*** Opening Study material ***

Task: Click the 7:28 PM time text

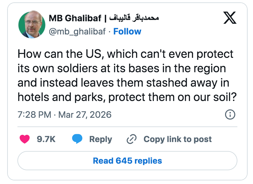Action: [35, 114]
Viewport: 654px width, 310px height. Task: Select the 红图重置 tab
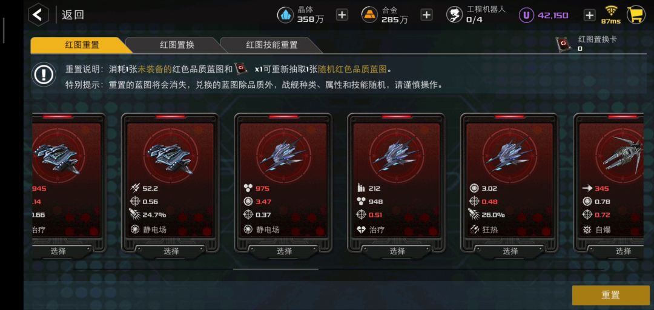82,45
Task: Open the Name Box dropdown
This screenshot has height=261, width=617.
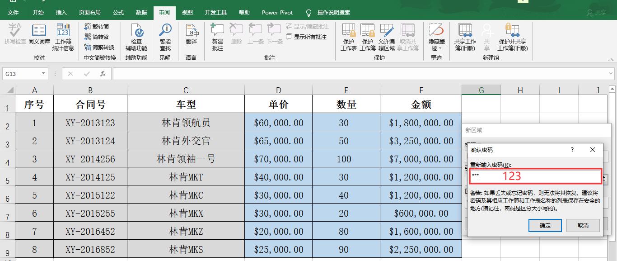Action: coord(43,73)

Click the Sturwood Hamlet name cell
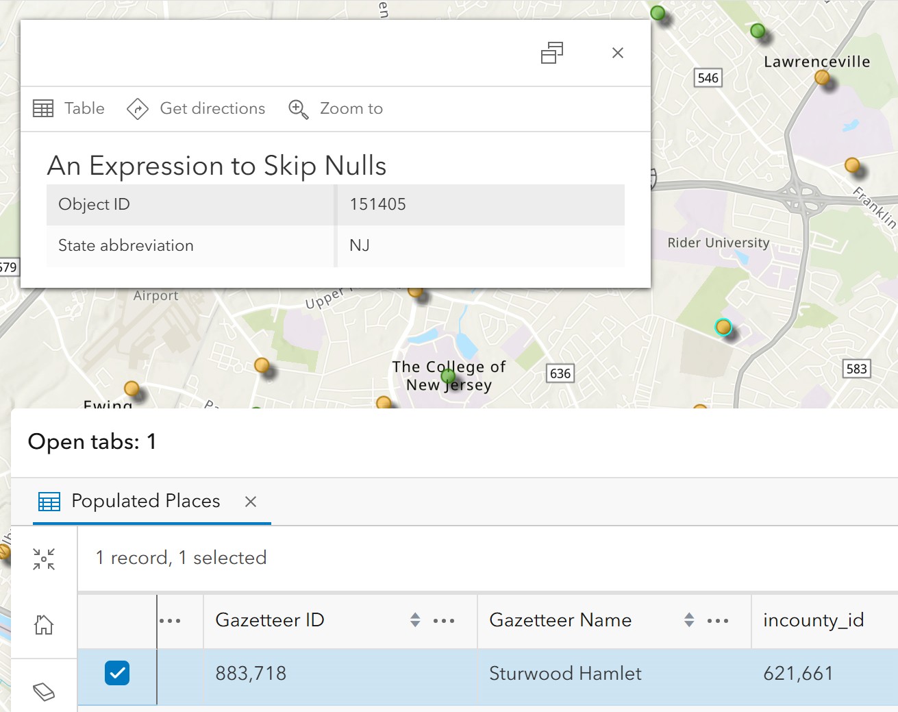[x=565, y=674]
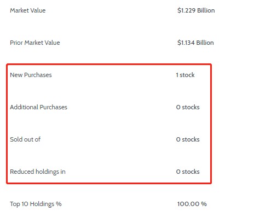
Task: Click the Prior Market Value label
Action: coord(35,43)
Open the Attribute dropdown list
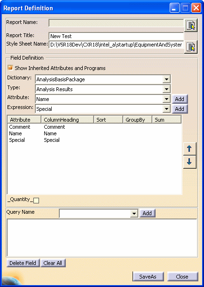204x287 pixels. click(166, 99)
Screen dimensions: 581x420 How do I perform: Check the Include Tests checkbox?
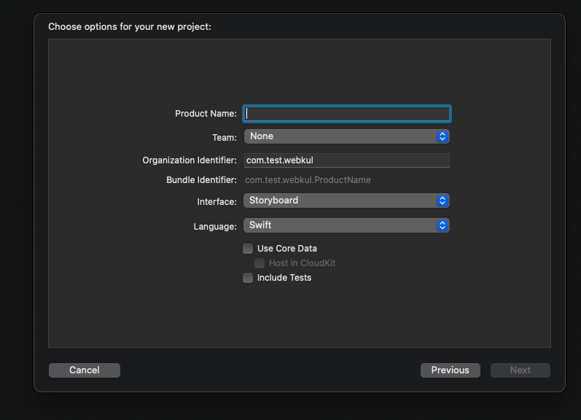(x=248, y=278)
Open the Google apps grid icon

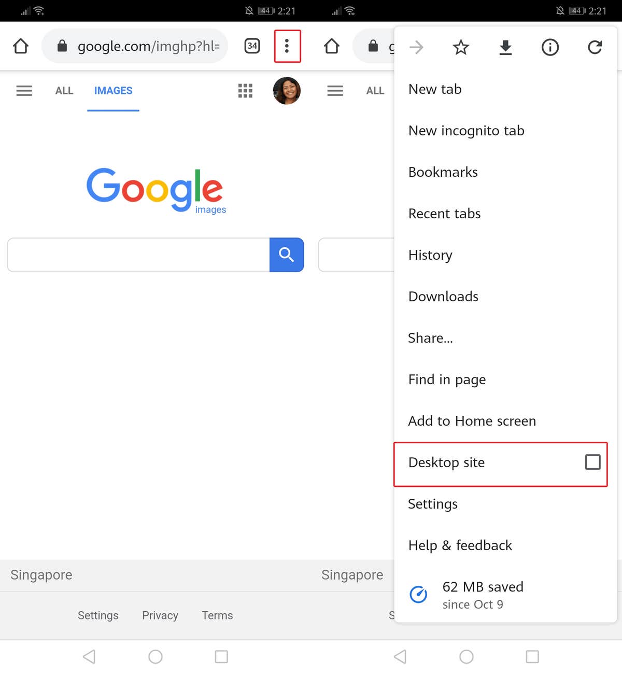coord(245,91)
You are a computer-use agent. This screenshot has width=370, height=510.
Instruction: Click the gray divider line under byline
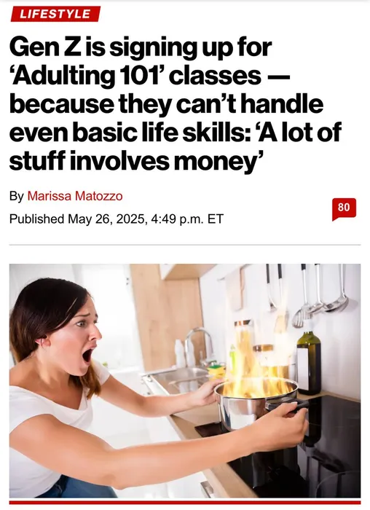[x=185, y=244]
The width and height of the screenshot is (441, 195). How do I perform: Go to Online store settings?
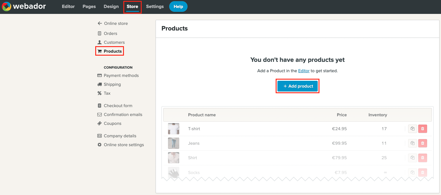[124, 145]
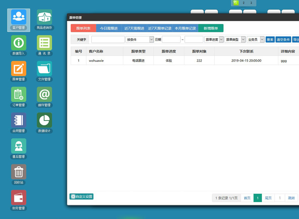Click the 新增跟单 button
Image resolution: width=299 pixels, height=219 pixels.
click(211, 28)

*** Closing Study material ***

> [Aim of the exercise]:
Take the line with "Open the Attribute dropdown list" as the first line and the last line of the records above as the final one; reproduce exactly the lines between them, both included, without pictures.

> [Exercise response]:
Open the Attribute dropdown list
204x287 pixels. click(166, 99)
Screen dimensions: 581x420 How do I perform: Check the Include Tests checkbox?
(x=248, y=278)
Open the Google apps grid icon

coord(245,91)
You are a computer-use agent. This screenshot has width=370, height=510.
Instruction: Click the gray divider line under byline
[x=185, y=244]
The width and height of the screenshot is (441, 195). How do I perform: Go to Online store settings?
[124, 145]
Click the 新增跟单 button
Image resolution: width=299 pixels, height=219 pixels.
click(211, 28)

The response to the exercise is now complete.